For all u graphic guys... Any idea what this is called?? Either will do. Yes, I am looking for the Levi's font.

Thx.



















H!


----------



## teeterboy3 (May 22, 2005)

It's entriely likely that it's not a specific font, but a variant of one or a couple… It's kind of like the black or heavy version of say helvetica or univers slighlty condensed, and the uppercase letters (L,V,I,S) mixed with lowercase (e). But the font is not the same in both samples. The vertical version is almost an extended black version of helvetica neue whereas the horizontal is kind of a condensed heavy univers.
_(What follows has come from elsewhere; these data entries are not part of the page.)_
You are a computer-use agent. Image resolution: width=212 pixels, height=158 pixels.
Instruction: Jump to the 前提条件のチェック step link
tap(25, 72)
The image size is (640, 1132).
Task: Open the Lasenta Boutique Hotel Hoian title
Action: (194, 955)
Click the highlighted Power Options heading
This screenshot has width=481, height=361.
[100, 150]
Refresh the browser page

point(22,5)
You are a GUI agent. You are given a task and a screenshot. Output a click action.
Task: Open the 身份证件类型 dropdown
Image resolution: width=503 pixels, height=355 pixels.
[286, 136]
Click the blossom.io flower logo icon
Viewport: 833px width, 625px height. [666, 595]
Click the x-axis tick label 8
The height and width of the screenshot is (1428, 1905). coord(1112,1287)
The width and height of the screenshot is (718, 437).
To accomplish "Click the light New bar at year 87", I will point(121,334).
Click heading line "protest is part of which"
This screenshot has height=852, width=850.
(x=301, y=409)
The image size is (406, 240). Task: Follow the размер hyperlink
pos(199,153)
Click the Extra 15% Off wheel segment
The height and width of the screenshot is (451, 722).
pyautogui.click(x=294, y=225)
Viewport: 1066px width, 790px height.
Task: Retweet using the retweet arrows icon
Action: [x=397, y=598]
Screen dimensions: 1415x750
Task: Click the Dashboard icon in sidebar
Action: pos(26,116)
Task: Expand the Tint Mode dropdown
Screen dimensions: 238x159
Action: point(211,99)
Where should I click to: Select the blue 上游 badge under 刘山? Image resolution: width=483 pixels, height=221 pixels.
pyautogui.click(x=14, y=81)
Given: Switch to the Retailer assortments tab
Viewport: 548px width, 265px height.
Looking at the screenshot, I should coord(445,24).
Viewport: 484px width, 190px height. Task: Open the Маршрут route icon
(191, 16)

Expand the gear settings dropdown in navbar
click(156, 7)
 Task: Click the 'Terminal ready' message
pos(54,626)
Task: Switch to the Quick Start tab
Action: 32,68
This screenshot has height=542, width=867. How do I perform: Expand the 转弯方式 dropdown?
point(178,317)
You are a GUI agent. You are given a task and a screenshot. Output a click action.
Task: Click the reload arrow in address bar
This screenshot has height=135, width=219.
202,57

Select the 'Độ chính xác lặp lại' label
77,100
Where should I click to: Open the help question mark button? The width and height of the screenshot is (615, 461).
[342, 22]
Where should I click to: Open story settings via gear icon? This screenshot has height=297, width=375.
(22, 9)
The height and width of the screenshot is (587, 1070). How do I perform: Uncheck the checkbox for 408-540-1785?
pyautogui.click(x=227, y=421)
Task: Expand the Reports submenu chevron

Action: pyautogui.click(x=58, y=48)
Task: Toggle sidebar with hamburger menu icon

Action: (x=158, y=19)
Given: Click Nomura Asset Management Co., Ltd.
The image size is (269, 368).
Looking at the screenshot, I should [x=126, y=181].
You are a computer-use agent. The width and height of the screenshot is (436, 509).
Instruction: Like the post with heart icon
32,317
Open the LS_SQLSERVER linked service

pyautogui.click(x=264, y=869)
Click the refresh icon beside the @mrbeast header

But in either case I would guess they are only based on those fonts and converted into their own artform versions with the slight nuances making them unique and kinda hard to copy.


----------



## Heart (Jan 16, 2001)

teeterboy3, that is true digital poetry!

:clap: 




.


----------



## teeterboy3 (May 22, 2005)

i like fonts
a bit too much


----------



## Lichen Software (Jul 23, 2004)

teeterboy3 said:


> i like fonts
> a bit too much


LOL ... Absolutely never apologize for passion


----------



## miguelsanchez (Feb 1, 2005)

You could try these two websites:

http://www.myfonts.com/WhatTheFont/

http://www.identifont.com/

The first one can find the font by analysing a picture of it, and the second one will ask a bunch of questions about the font until it finds it by process of elimination. I've used both of them before with pretty good success.

Good luck,

Miguel


----------



## Gerbill (Jul 1, 2003)

I agree with what someone else said - it's not a particular font, it's made up from others. If I had to reproduce it, I'd start with a font that's basically similar like Frutiger Black or ITC Eras Ultra. In Illustrator, put your original on a Template layer. On an overlying layer, put your text in at a similar size, then convert to outlines and make the letters conform to the original. The end product will be a good vector graphic that can be scaled to any size or incorporated with other elements.


----------